Task brief:
Write the listing out again in full. Every character must match.

Exercise data:
┌────────
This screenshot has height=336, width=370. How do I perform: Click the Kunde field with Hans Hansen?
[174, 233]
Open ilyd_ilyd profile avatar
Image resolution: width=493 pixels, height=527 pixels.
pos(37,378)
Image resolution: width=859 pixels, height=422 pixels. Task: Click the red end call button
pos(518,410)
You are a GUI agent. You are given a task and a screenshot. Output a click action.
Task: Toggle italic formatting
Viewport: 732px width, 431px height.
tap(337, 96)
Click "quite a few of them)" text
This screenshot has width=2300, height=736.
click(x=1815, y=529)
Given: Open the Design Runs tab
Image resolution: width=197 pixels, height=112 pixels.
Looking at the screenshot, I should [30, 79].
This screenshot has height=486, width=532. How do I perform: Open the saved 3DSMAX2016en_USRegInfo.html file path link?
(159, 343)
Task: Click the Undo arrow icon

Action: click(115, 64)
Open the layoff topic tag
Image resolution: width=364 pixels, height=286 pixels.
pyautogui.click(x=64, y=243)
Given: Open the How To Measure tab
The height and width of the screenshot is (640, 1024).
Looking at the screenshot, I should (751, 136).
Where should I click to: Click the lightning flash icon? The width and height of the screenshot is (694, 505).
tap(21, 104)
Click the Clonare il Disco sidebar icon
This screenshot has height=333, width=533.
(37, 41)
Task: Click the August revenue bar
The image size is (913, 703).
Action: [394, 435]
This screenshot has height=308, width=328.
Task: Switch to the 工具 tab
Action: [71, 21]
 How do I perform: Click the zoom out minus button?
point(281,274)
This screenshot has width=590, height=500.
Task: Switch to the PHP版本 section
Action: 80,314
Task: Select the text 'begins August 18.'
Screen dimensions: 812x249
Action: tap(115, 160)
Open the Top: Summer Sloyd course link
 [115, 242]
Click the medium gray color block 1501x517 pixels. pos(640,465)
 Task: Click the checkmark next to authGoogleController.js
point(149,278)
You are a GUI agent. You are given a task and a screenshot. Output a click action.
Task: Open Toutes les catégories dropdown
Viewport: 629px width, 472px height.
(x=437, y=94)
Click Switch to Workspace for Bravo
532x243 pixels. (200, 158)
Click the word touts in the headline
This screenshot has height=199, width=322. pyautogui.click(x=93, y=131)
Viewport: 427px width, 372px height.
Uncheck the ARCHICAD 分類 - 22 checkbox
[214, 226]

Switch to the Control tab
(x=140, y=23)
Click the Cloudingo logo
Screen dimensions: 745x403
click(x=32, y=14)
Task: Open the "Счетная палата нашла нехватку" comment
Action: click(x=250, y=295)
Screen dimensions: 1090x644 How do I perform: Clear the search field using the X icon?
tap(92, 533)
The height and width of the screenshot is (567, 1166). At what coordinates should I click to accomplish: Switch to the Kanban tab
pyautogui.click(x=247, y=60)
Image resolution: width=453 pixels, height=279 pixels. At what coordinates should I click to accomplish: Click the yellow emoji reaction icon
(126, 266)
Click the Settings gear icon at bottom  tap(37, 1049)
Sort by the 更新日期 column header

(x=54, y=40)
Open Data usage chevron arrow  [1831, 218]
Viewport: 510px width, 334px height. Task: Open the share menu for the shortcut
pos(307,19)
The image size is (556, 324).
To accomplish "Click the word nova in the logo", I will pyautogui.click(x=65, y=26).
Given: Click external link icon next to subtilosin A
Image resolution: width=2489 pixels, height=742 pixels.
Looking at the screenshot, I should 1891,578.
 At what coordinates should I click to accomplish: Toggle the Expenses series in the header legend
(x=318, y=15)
└────────
Output of the exercise:
This screenshot has height=336, width=370. How do I perform: Click the Kunde field with Hans Hansen?
[174, 233]
Open ilyd_ilyd profile avatar
Image resolution: width=493 pixels, height=527 pixels.
pos(37,378)
Image resolution: width=859 pixels, height=422 pixels. Task: Click the red end call button
pos(518,410)
You are a GUI agent. You are given a task and a screenshot. Output a click action.
Task: Toggle italic formatting
Viewport: 732px width, 431px height.
tap(337, 96)
Click "quite a few of them)" text
This screenshot has width=2300, height=736.
click(x=1815, y=529)
Given: Open the Design Runs tab
Image resolution: width=197 pixels, height=112 pixels.
Looking at the screenshot, I should [30, 79].
This screenshot has height=486, width=532. How do I perform: Open the saved 3DSMAX2016en_USRegInfo.html file path link?
(159, 343)
Task: Click the Undo arrow icon

Action: click(115, 64)
Open the layoff topic tag
Image resolution: width=364 pixels, height=286 pixels.
pyautogui.click(x=64, y=243)
Given: Open the How To Measure tab
The height and width of the screenshot is (640, 1024).
Looking at the screenshot, I should (751, 136).
Where should I click to: Click the lightning flash icon? The width and height of the screenshot is (694, 505).
tap(21, 104)
Click the Clonare il Disco sidebar icon
This screenshot has height=333, width=533.
(37, 41)
Task: Click the August revenue bar
The image size is (913, 703).
Action: [394, 435]
This screenshot has height=308, width=328.
Task: Switch to the 工具 tab
Action: [71, 21]
 How do I perform: Click the zoom out minus button?
point(281,274)
This screenshot has width=590, height=500.
Task: Switch to the PHP版本 section
Action: 80,314
Task: Select the text 'begins August 18.'
Screen dimensions: 812x249
Action: tap(115, 160)
Open the Top: Summer Sloyd course link
 [115, 242]
Click the medium gray color block 1501x517 pixels. pos(640,465)
 Task: Click the checkmark next to authGoogleController.js
point(149,278)
You are a GUI agent. You are given a task and a screenshot. Output a click action.
Task: Open Toutes les catégories dropdown
Viewport: 629px width, 472px height.
(x=437, y=94)
Click Switch to Workspace for Bravo
532x243 pixels. (200, 158)
Click the word touts in the headline
This screenshot has height=199, width=322. pyautogui.click(x=93, y=131)
Viewport: 427px width, 372px height.
Uncheck the ARCHICAD 分類 - 22 checkbox
[214, 226]

Switch to the Control tab
(x=140, y=23)
Click the Cloudingo logo
Screen dimensions: 745x403
click(x=32, y=14)
Task: Open the "Счетная палата нашла нехватку" comment
Action: click(x=250, y=295)
Screen dimensions: 1090x644 How do I perform: Clear the search field using the X icon?
tap(92, 533)
The height and width of the screenshot is (567, 1166). At what coordinates should I click to accomplish: Switch to the Kanban tab
pyautogui.click(x=247, y=60)
Image resolution: width=453 pixels, height=279 pixels. At what coordinates should I click to accomplish: Click the yellow emoji reaction icon
(126, 266)
Click the Settings gear icon at bottom  tap(37, 1049)
Sort by the 更新日期 column header

(x=54, y=40)
Open Data usage chevron arrow  [1831, 218]
Viewport: 510px width, 334px height. Task: Open the share menu for the shortcut
pos(307,19)
The image size is (556, 324).
To accomplish "Click the word nova in the logo", I will pyautogui.click(x=65, y=26).
Given: Click external link icon next to subtilosin A
Image resolution: width=2489 pixels, height=742 pixels.
Looking at the screenshot, I should 1891,578.
 At what coordinates should I click to accomplish: Toggle the Expenses series in the header legend
(x=318, y=15)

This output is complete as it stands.